Когда мы перешли во второй класс, среди вновь поступивших оказался Шер, Василий Владимирович, один из самых близких мне людей в течение многих лет будущий видный организатор московского типографского союза, впоследствии осужденный большевистским судом по бесславному процессу меньшевиков. Шер обратил на себя внимание учеников и учителей. Он выделялся не только своими успехами, заняв сразу место второго ученика, но и своими манерами и внешним обликом. Высокий, веселый, кровь с молоком, изящный, можно сказать, красавец, если бы не слишком широкие ноздри плоского носа.

Шер сразу пленил меня. Моему детскому воображению он представлялся нетитулованным аристократом, почти таким же, как неподалеку от меня сидевшие кн. Гагарин, Георгий Георгиевич, или барон Шеппинг. Я бывал изредка у Гагарина, но с Шером в течение первых лет вряд ли перекинулся и несколькими словами, пока как-то в свободные между уроками - из-за болезни учителей - два часа, Шер не позвал меня в числе других к себе в гости покататься с горы на салазках. Через несколько лет дом Шеров на Остоженке, в 1-м Зачатьевском, стал самым близким и приятным мне домом на протяжении всей моей жизни в Москве.

Семья Шеров состояла из матери-вдовы, младшего брата и двух маленьких сестер. Они жили в большом каменном особняке с широкой внутренней лестницей, ведшей во второй этаж, где находились столовая, вторая гостиная, спальня и т. д. Это была зажиточная купеческого происхождения православная семья. Отец был потомком выходца из Голландии, мать, Вера Васильевна, урожденная Марецкая, была начитанной дамой-патронессой, интересовавшейся разными людьми и вопросами и с исключительным вниманием и радушием относившаяся к друзьям ее Васи, Мити, Оли, Веры.

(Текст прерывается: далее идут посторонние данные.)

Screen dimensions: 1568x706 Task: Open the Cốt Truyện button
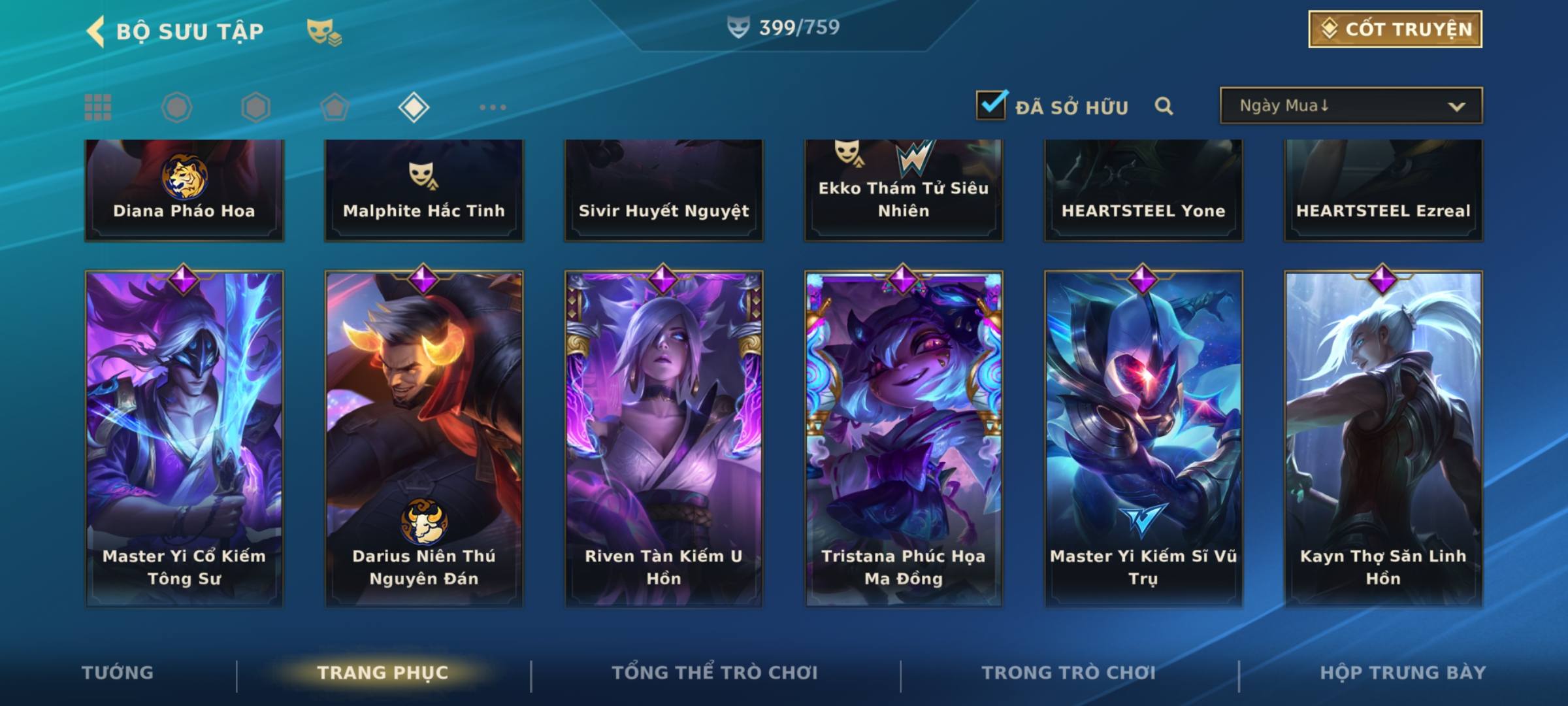point(1395,29)
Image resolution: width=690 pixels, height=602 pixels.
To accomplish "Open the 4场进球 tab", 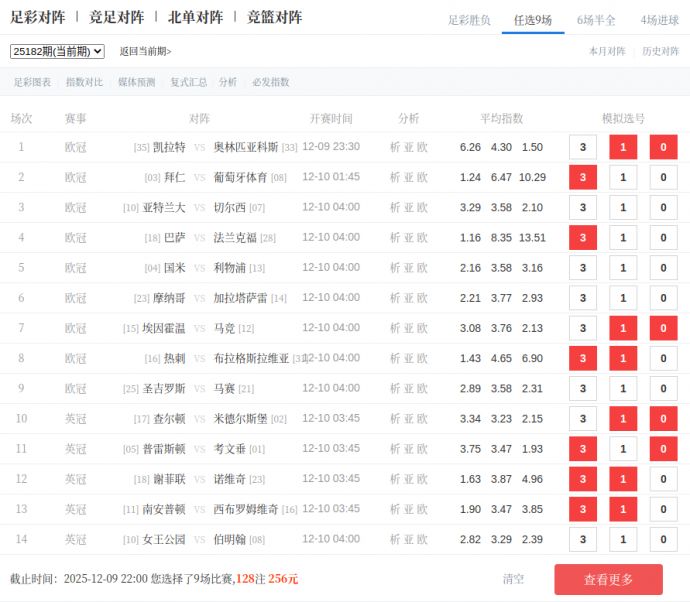I will [659, 20].
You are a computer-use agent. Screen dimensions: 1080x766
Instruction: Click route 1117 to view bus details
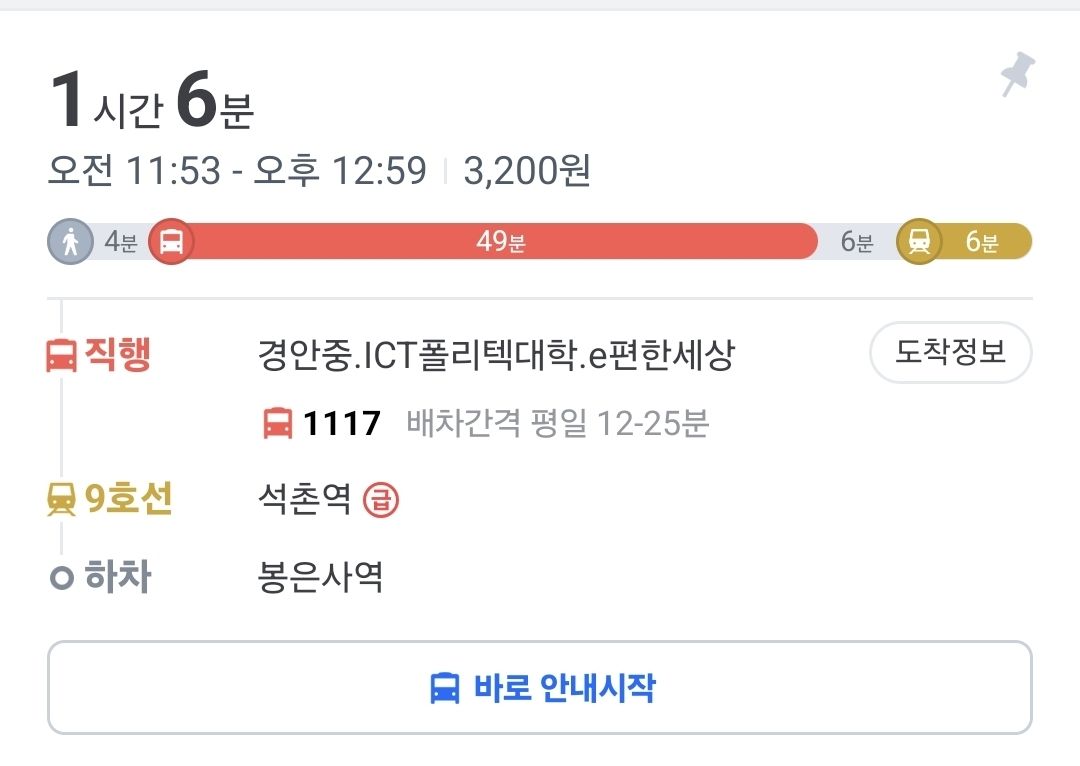coord(343,422)
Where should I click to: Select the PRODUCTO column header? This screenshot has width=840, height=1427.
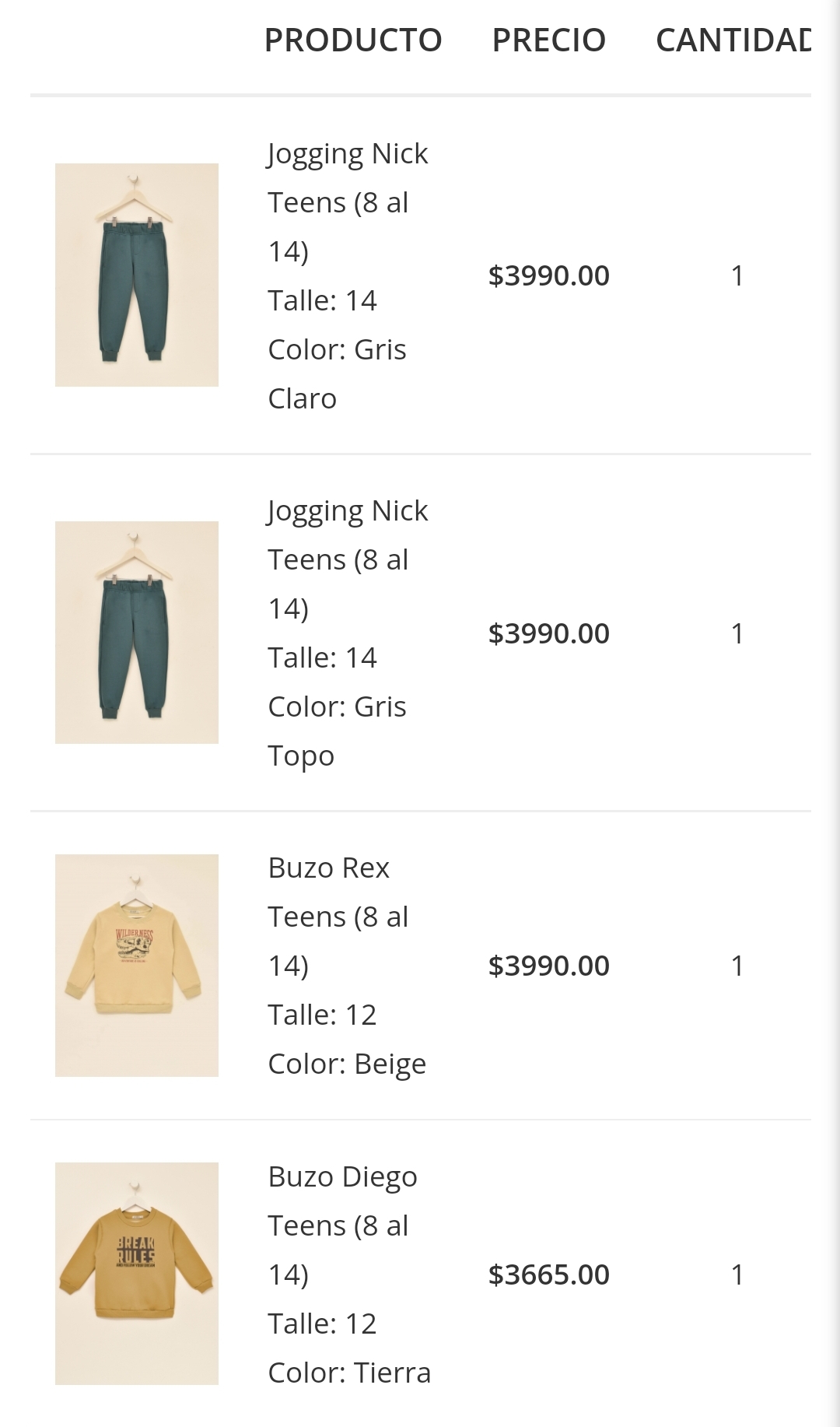point(353,40)
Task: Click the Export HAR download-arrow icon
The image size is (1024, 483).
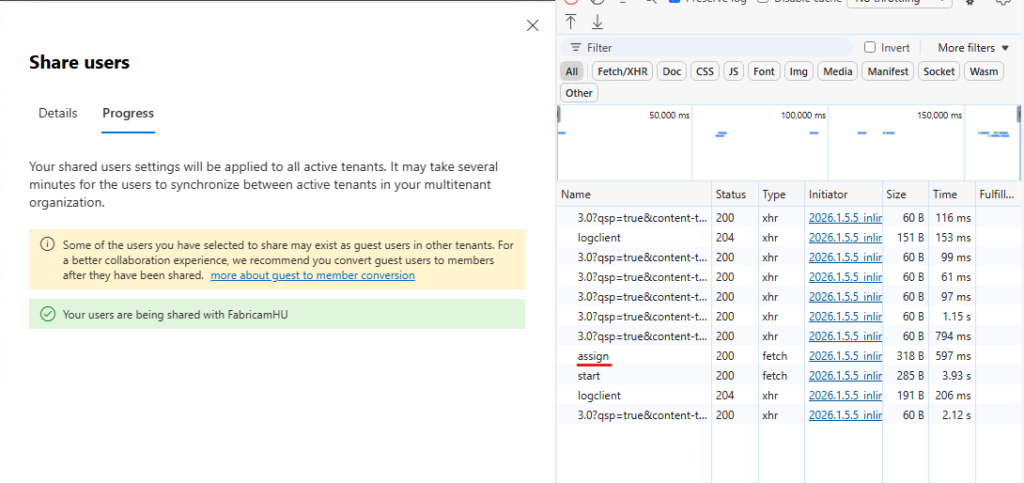Action: (x=597, y=21)
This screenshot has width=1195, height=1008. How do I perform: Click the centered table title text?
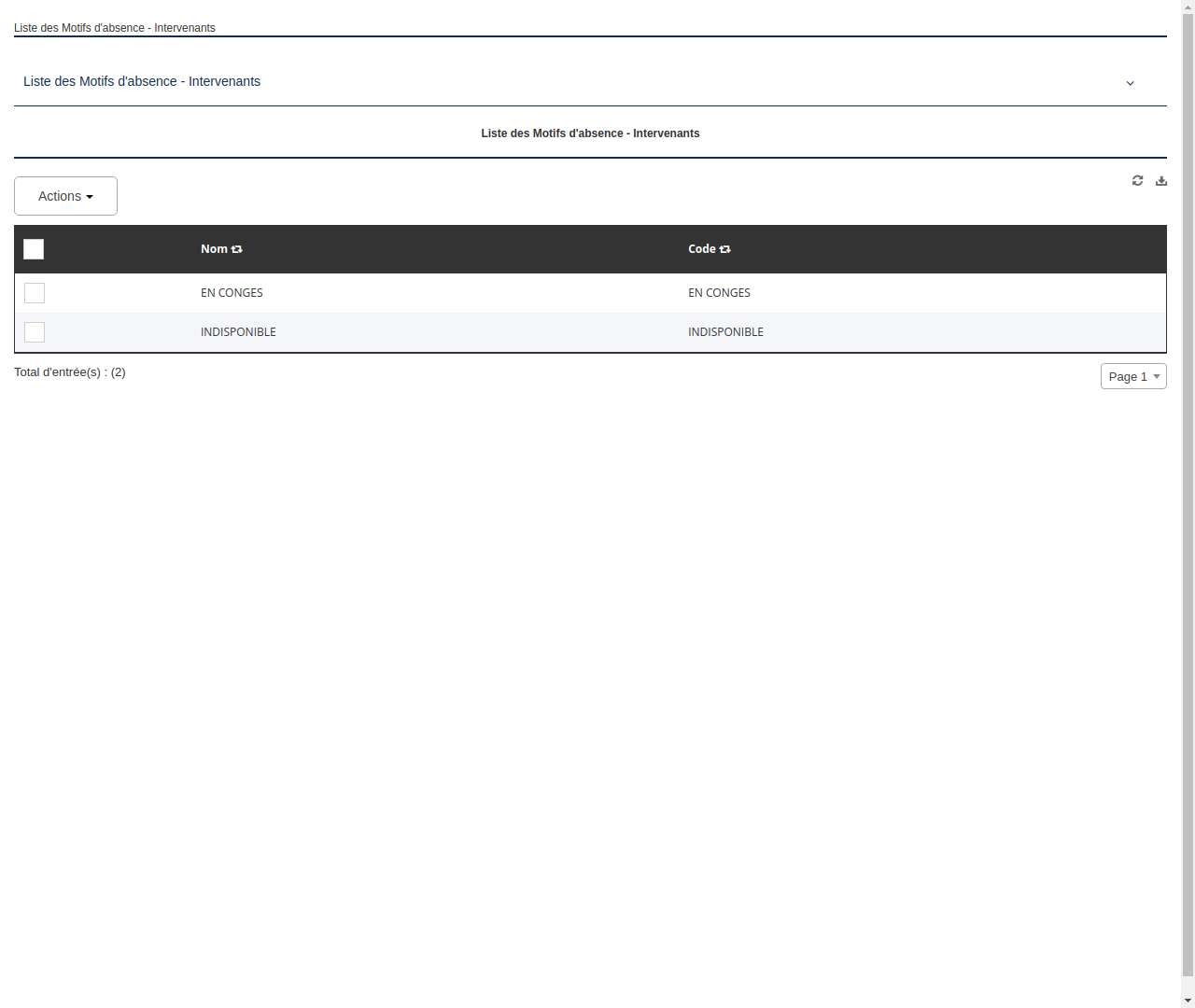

Я стал бывать у Шеров - сначала только по приглашению. Так мне предложили участвовать в роли Тишки в пьесе Островского "Свои люди - сочтемся", которую готовили для постановки в Романовском зале близ Никитских ворот с благотворительной целью. Режиссером был приглашен профессиональный актер. Все прочие были любители. Я серьезно отнесся к данному мне заданию. Роль мальчишки-слуги вызубрил на зубок. Приходил спозаранку - раньше других. Внимательно прислушивался ко всем указаниям режиссера, - как манипулировать метлой, куда глядеть и проч. И, всё же, на чем-то, видимо, сорвался, - во всяком случае играть мне не пришлось. Меня не позвали на генеральную репетицию, и роль была передана младшему Шеру. Обида была очень велика настолько нестерпима, что я не в силах был совладеть с собой, чтобы не пойти на спектакль. Я пошел и увидел, что могло бы быть и моим триумфом. Никто ни раньше, ни позже не касался в разговоре со мной этой болезненной темы. Самолюбие было ущемлено, и обида не забыта.